--- STATED PROBLEM ---
Please set out every line of the entries below as a Markdown table with the columns "No." and "Line", numbering the rows and leaving out blank lines.

########################################

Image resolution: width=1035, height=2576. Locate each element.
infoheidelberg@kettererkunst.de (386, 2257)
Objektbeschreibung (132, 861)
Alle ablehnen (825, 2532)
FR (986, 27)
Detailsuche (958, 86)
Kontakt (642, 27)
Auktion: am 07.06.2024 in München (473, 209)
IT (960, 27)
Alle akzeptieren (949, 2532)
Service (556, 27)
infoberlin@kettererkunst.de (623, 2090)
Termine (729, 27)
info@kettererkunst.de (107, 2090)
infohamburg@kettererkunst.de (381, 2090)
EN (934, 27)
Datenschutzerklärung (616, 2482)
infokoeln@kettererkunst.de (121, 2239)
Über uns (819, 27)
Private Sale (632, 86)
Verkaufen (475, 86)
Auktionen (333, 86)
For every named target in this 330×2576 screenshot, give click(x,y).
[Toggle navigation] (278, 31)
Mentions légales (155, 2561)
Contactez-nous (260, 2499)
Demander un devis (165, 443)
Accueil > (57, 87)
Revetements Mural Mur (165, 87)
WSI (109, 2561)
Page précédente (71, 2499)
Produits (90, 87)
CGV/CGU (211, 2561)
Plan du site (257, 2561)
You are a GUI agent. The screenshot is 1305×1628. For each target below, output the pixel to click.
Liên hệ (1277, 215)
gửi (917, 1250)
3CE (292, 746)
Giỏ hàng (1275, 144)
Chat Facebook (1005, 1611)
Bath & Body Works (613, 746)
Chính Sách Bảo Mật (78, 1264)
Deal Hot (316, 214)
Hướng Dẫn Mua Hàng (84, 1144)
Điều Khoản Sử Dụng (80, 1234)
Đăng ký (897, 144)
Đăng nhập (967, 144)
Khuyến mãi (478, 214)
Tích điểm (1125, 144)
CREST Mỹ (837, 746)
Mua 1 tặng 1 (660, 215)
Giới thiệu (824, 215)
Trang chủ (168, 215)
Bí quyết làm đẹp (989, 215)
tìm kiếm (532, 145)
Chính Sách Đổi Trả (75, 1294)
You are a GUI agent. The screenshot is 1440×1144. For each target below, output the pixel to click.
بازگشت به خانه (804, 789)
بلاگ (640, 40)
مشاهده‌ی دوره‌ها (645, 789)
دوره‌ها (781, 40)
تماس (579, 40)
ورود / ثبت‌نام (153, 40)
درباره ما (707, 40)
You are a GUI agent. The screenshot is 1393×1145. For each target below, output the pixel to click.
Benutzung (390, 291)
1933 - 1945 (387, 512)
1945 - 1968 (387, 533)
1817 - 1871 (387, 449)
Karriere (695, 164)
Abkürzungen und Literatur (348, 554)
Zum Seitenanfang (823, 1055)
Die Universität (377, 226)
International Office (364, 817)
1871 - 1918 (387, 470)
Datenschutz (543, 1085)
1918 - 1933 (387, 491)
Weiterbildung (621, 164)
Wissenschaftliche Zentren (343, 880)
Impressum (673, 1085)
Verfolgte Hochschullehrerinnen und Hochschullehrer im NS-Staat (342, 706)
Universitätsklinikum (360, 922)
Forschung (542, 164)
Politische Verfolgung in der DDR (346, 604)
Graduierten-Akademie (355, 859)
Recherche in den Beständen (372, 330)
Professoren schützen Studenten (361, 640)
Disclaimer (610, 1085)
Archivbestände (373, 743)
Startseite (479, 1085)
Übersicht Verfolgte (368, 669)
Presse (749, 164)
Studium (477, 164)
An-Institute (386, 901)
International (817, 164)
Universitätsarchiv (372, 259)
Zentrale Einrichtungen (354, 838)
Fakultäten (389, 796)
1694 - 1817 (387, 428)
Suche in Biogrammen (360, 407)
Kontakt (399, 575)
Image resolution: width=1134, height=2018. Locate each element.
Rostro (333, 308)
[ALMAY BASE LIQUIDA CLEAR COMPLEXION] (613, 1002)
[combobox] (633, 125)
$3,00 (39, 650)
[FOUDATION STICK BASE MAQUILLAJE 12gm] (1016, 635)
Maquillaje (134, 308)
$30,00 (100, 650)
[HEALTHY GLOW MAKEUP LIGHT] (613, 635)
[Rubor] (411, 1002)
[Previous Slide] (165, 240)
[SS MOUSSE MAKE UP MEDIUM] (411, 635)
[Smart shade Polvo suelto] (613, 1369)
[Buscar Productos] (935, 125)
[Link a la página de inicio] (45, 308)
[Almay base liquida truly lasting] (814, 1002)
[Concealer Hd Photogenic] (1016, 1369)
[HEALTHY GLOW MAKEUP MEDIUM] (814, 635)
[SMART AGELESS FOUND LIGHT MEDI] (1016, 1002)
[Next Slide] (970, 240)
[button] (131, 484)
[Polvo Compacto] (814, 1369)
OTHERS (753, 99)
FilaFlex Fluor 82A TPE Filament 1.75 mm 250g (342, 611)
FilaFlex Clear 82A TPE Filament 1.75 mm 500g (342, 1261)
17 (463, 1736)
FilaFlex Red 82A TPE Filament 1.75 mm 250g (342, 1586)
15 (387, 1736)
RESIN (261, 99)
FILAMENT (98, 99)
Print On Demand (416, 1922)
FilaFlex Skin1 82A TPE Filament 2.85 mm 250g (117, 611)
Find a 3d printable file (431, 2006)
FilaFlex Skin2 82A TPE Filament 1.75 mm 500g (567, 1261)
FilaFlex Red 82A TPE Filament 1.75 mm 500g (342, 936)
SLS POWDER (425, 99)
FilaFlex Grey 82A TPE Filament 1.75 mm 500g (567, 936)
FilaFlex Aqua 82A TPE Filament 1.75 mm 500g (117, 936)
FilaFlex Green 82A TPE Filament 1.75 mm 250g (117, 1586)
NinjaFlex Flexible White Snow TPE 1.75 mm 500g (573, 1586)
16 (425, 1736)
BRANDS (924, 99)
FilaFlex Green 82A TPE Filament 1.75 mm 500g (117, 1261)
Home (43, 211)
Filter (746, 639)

########################################

--- THE OUTPUT ---
| No. | Line |
|---|---|
| 1 | Image resolution: width=1035, height=2576. Locate each element. |
| 2 | infoheidelberg@kettererkunst.de (386, 2257) |
| 3 | Objektbeschreibung (132, 861) |
| 4 | Alle ablehnen (825, 2532) |
| 5 | FR (986, 27) |
| 6 | Detailsuche (958, 86) |
| 7 | Kontakt (642, 27) |
| 8 | Auktion: am 07.06.2024 in München (473, 209) |
| 9 | IT (960, 27) |
| 10 | Alle akzeptieren (949, 2532) |
| 11 | Service (556, 27) |
| 12 | infoberlin@kettererkunst.de (623, 2090) |
| 13 | Termine (729, 27) |
| 14 | info@kettererkunst.de (107, 2090) |
| 15 | infohamburg@kettererkunst.de (381, 2090) |
| 16 | EN (934, 27) |
| 17 | Datenschutzerklärung (616, 2482) |
| 18 | infokoeln@kettererkunst.de (121, 2239) |
| 19 | Über uns (819, 27) |
| 20 | Private Sale (632, 86) |
| 21 | Verkaufen (475, 86) |
| 22 | Auktionen (333, 86) |
| 23 | For every named target in this 330×2576 screenshot, give click(x,y). |
| 24 | [Toggle navigation] (278, 31) |
| 25 | Mentions légales (155, 2561) |
| 26 | Contactez-nous (260, 2499) |
| 27 | Demander un devis (165, 443) |
| 28 | Accueil > (57, 87) |
| 29 | Revetements Mural Mur (165, 87) |
| 30 | WSI (109, 2561) |
| 31 | Page précédente (71, 2499) |
| 32 | Produits (90, 87) |
| 33 | CGV/CGU (211, 2561) |
| 34 | Plan du site (257, 2561) |
| 35 | You are a GUI agent. The screenshot is 1305×1628. For each target below, output the pixel to click. |
| 36 | Liên hệ (1277, 215) |
| 37 | gửi (917, 1250) |
| 38 | 3CE (292, 746) |
| 39 | Giỏ hàng (1275, 144) |
| 40 | Chat Facebook (1005, 1611) |
| 41 | Bath & Body Works (613, 746) |
| 42 | Chính Sách Bảo Mật (78, 1264) |
| 43 | Deal Hot (316, 214) |
| 44 | Hướng Dẫn Mua Hàng (84, 1144) |
| 45 | Điều Khoản Sử Dụng (80, 1234) |
| 46 | Đăng ký (897, 144) |
| 47 | Đăng nhập (967, 144) |
| 48 | Khuyến mãi (478, 214) |
| 49 | Tích điểm (1125, 144) |
| 50 | CREST Mỹ (837, 746) |
| 51 | Mua 1 tặng 1 (660, 215) |
| 52 | Giới thiệu (824, 215) |
| 53 | Trang chủ (168, 215) |
| 54 | Bí quyết làm đẹp (989, 215) |
| 55 | tìm kiếm (532, 145) |
| 56 | Chính Sách Đổi Trả (75, 1294) |
| 57 | You are a GUI agent. The screenshot is 1440×1144. For each target below, output the pixel to click. |
| 58 | بازگشت به خانه (804, 789) |
| 59 | بلاگ (640, 40) |
| 60 | مشاهده‌ی دوره‌ها (645, 789) |
| 61 | دوره‌ها (781, 40) |
| 62 | تماس (579, 40) |
| 63 | ورود / ثبت‌نام (153, 40) |
| 64 | درباره ما (707, 40) |
| 65 | You are a GUI agent. The screenshot is 1393×1145. For each target below, output the pixel to click. |
| 66 | Benutzung (390, 291) |
| 67 | 1933 - 1945 (387, 512) |
| 68 | 1945 - 1968 (387, 533) |
| 69 | 1817 - 1871 (387, 449) |
| 70 | Karriere (695, 164) |
| 71 | Abkürzungen und Literatur (348, 554) |
| 72 | Zum Seitenanfang (823, 1055) |
| 73 | Die Universität (377, 226) |
| 74 | International Office (364, 817) |
| 75 | 1871 - 1918 (387, 470) |
| 76 | Datenschutz (543, 1085) |
| 77 | 1918 - 1933 (387, 491) |
| 78 | Weiterbildung (621, 164) |
| 79 | Wissenschaftliche Zentren (343, 880) |
| 80 | Impressum (673, 1085) |
| 81 | Verfolgte Hochschullehrerinnen und Hochschullehrer im NS-Staat (342, 706) |
| 82 | Universitätsklinikum (360, 922) |
| 83 | Forschung (542, 164) |
| 84 | Politische Verfolgung in der DDR (346, 604) |
| 85 | Graduierten-Akademie (355, 859) |
| 86 | Recherche in den Beständen (372, 330) |
| 87 | Professoren schützen Studenten (361, 640) |
| 88 | Disclaimer (610, 1085) |
| 89 | Archivbestände (373, 743) |
| 90 | Startseite (479, 1085) |
| 91 | Übersicht Verfolgte (368, 669) |
| 92 | Presse (749, 164) |
| 93 | Studium (477, 164) |
| 94 | An-Institute (386, 901) |
| 95 | International (817, 164) |
| 96 | Universitätsarchiv (372, 259) |
| 97 | Zentrale Einrichtungen (354, 838) |
| 98 | Fakultäten (389, 796) |
| 99 | 1694 - 1817 (387, 428) |
| 100 | Suche in Biogrammen (360, 407) |
| 101 | Kontakt (399, 575) |
| 102 | Image resolution: width=1134, height=2018. Locate each element. |
| 103 | Rostro (333, 308) |
| 104 | [ALMAY BASE LIQUIDA CLEAR COMPLEXION] (613, 1002) |
| 105 | [combobox] (633, 125) |
| 106 | $3,00 (39, 650) |
| 107 | [FOUDATION STICK BASE MAQUILLAJE 12gm] (1016, 635) |
| 108 | Maquillaje (134, 308) |
| 109 | $30,00 (100, 650) |
| 110 | [HEALTHY GLOW MAKEUP LIGHT] (613, 635) |
| 111 | [Rubor] (411, 1002) |
| 112 | [Previous Slide] (165, 240) |
| 113 | [SS MOUSSE MAKE UP MEDIUM] (411, 635) |
| 114 | [Smart shade Polvo suelto] (613, 1369) |
| 115 | [Buscar Productos] (935, 125) |
| 116 | [Link a la página de inicio] (45, 308) |
| 117 | [Almay base liquida truly lasting] (814, 1002) |
| 118 | [Concealer Hd Photogenic] (1016, 1369) |
| 119 | [HEALTHY GLOW MAKEUP MEDIUM] (814, 635) |
| 120 | [SMART AGELESS FOUND LIGHT MEDI] (1016, 1002) |
| 121 | [Next Slide] (970, 240) |
| 122 | [button] (131, 484) |
| 123 | [Polvo Compacto] (814, 1369) |
| 124 | OTHERS (753, 99) |
| 125 | FilaFlex Fluor 82A TPE Filament 1.75 mm 250g (342, 611) |
| 126 | FilaFlex Clear 82A TPE Filament 1.75 mm 500g (342, 1261) |
| 127 | 17 (463, 1736) |
| 128 | FilaFlex Red 82A TPE Filament 1.75 mm 250g (342, 1586) |
| 129 | 15 (387, 1736) |
| 130 | RESIN (261, 99) |
| 131 | FILAMENT (98, 99) |
| 132 | Print On Demand (416, 1922) |
| 133 | FilaFlex Skin1 82A TPE Filament 2.85 mm 250g (117, 611) |
| 134 | Find a 3d printable file (431, 2006) |
| 135 | FilaFlex Skin2 82A TPE Filament 1.75 mm 500g (567, 1261) |
| 136 | FilaFlex Red 82A TPE Filament 1.75 mm 500g (342, 936) |
| 137 | SLS POWDER (425, 99) |
| 138 | FilaFlex Grey 82A TPE Filament 1.75 mm 500g (567, 936) |
| 139 | FilaFlex Aqua 82A TPE Filament 1.75 mm 500g (117, 936) |
| 140 | FilaFlex Green 82A TPE Filament 1.75 mm 250g (117, 1586) |
| 141 | NinjaFlex Flexible White Snow TPE 1.75 mm 500g (573, 1586) |
| 142 | 16 (425, 1736) |
| 143 | BRANDS (924, 99) |
| 144 | FilaFlex Green 82A TPE Filament 1.75 mm 500g (117, 1261) |
| 145 | Home (43, 211) |
| 146 | Filter (746, 639) |